How we ran the study
Data collection
- Same 140 world hotel discovery prompts, run daily from 4 country locales (US, GB, DE, ES)
- Capture the ChatGPT UI (not the API) — including the full sources panel per response
- Per URL: domain, position, cited=true/false (was it linked inside the answer text?)
- Coverage window 2025-12-25 → 2026-04-17 (87 distinct capture days, 9,722 responses)
- Residual gpt-5-2 rows after Mar 5 are dropped as rollout noise
Processing
- Brand rollup. Localised TLDs (tripadvisor.es, expedia.de, hoteles.com, fr.wikipedia.org, maps.google.com) are canonicalised to a single brand.
- Taxonomy. Every domain is bucketed into OTA, meta, chain, editorial, UGC, Google, independent, or the new
seo_directorybucket for programmatic-SEO hotel listicles. - Two views.
citation_count= every URL in the sources panel.cited=true= URLs also linked inline in the answer text. - Listicle forensics. WHOIS + Cloudflare nameserver lookups + image-host and template inspection, not just scrape signals.
Caveats
- Post-cutover sample is lighter (3,308 vs 6,414) because of the shorter post window. Country-level deltas are consistent, which mitigates this.
- The ChatGPT UI may have product-level changes stacked on the model change. We treat them as a single “March 5 intervention” because they shipped simultaneously.
- WebFetch 403'd on several listicle homepages; WHOIS and DNS evidence confirmed the network irrespective of that.
- 140 prompts is a finite set chosen for breadth of destinations and intent tiers, not statistical exhaustiveness.

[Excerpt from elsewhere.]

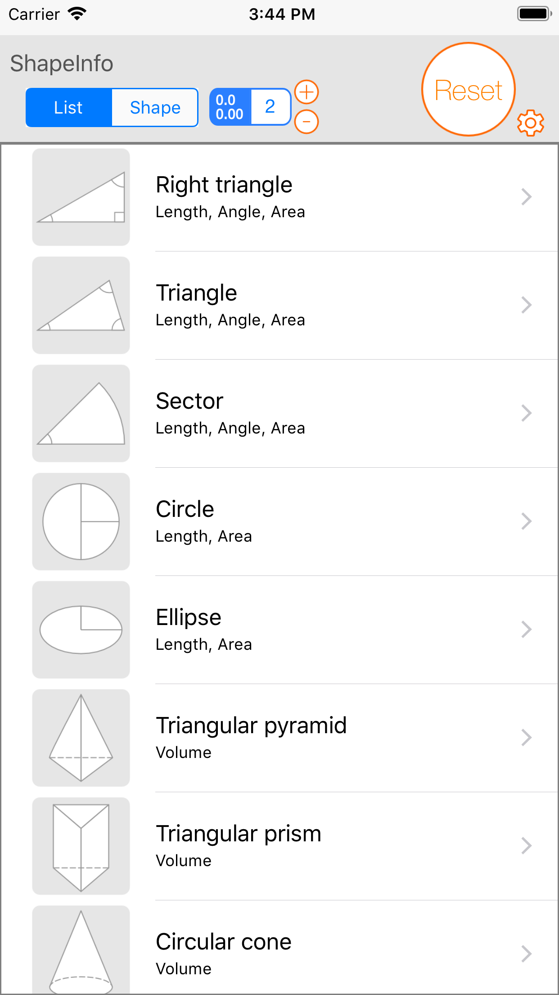Toggle the 0.0 / 0.00 decimal format button
The width and height of the screenshot is (559, 995).
click(x=230, y=107)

Frequently asked questions
Citations per answer dropped 49%. Before Mar 5, 2026 each hotel answer consulted 24 URLs from 18 distinct domains on average. After Mar 5 the same prompts returned just 12 URLs from 10 domains. The pool of unique domains across all 140 world prompts also halved: 132 → 61. The drop is consistent across all 4 country locales we tested (US −47%, GB −48%, DE −51%, ES −53%).